The doctor slowly injects tiny particles the size of a grain of sand into the area. The particles are made of polyvinyl alcohol (PVA) or gelatin sponge. The particles flow toward the fibroids and wedge in the blood vessels that feed the fibroids, blocking off blood flow to the fibroids. The doctor uses X-ray imaging to watch while the blood flow is blocked and make sure the blockage is complete. After this, the blood vessels on the other side of the body also need to be occluded. Sometimes this involves entering the groin area on the other side of your body. The fibroid tumors will begin to shrink once the blood flow is blocked. The entire procedure takes approximately 1-2 hours.
Immediately after the procedure, you will be asked to rest in bed for about 6-8 hours. This will allow the punctured artery to heal. Most women stay overnight in the hospital.

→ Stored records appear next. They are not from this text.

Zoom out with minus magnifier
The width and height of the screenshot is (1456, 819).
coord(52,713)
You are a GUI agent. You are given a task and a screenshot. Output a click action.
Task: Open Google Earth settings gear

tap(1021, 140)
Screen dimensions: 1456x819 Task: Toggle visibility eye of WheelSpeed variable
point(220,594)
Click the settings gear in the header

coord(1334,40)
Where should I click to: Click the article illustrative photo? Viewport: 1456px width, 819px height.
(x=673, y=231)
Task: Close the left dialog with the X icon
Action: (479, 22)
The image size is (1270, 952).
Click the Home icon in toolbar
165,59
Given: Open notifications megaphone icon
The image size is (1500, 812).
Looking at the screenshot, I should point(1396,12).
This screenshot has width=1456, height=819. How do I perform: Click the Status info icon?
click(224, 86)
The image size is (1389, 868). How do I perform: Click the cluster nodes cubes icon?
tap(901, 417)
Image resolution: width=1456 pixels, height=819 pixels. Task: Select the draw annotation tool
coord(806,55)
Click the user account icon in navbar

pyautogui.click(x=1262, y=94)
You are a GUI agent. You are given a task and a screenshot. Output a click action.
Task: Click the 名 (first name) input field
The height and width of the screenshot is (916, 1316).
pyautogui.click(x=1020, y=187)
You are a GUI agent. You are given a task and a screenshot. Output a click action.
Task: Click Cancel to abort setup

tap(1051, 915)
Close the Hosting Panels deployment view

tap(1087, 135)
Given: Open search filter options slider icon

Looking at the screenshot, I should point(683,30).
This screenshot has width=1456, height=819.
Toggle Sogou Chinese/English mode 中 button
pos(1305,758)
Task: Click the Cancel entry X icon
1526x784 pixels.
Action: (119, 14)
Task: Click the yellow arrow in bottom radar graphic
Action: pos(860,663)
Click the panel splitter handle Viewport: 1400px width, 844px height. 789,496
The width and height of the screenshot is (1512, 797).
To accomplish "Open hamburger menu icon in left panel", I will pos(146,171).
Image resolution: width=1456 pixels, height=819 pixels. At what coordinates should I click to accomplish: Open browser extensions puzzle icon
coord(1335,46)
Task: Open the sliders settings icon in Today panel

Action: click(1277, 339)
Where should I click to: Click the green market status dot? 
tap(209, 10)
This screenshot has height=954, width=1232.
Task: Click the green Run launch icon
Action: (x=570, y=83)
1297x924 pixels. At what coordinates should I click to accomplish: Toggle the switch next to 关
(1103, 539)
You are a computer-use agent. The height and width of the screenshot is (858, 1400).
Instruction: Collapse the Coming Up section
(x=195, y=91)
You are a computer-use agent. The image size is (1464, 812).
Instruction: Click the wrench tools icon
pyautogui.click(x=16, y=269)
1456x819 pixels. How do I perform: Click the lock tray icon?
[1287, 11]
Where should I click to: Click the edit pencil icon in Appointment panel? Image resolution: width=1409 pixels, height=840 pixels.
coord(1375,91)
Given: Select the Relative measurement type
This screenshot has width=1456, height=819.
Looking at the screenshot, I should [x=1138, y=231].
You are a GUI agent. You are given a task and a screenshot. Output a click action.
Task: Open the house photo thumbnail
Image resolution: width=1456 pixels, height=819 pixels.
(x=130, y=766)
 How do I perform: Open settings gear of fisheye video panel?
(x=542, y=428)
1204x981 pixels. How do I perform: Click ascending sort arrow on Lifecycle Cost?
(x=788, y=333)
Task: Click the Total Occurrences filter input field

Most women report satisfaction with the procedure and with the results of the procedure. The rate of successful embolization is greater than 98 percent. Patients report improvement of symptoms within 6-8 weeks. Fibroids shrink by about 40 percent to 70 percent during this time, and the uterus size is decreased by up to 50 percent.
The most common side effect after the procedure is pelvic cramping. You will be given pain medicine. Some patients may have a patient-controlled analgesia (PCA) pump that allows them to safely administer their own pain medicine by pressing a button. Cramping may continue for several days following the procedure.
Other possible side effects include nausea, vomiting, and fever. These symptoms can be treated with medication. You may also have bleeding or bruising where the catheter was inserted in your groin area. Less common side effects include infection of the uterus or injury to the uterus.
In a severe case, a hysterectomy would be needed to correct these problems. It is also possible that the femoral artery could be damaged and could result in decreased blood flow to the leg. These problems occur in less than 1percent of patients.
Most women experience decreased menstrual flow following the procedure.
As you recover, fibroid tissue that has died may sometimes exit through the vaginal opening.
In 1-5 percent of patients, premature menopause can occur after the procedure. This usually occurs in patients who are already close to the time of menopause.
Since few women choosing this procedure have intended to have more children, there is limited information on the ability to conceive following this procedure. However, it has been documented that some women have conceived and given birth to children following this procedure.
Information on long-term side effects of UFE is limited, as the procedure is relatively new in the United States.
You will be asked to return for a visit within about 1 week. The doctor will check the puncture sites on your groin and where your intravenous line was inserted. You will be asked how you are feeling and whether you are having any problems or side effects. At this meeting, your doctor will review the results of your procedure and will schedule you for follow up evaluations of your fibroids.
You will be asked to keep track of your symptoms and your menstrual bleeding, so that the medical team can evaluate the results of your procedure.
You will be scheduled for evaluations at 3, 6, and 9 months and 1 year. At about 6 months to a year following the procedure, the doctor will repeat an MRI to compare the image of your uterus with your preoperative picture.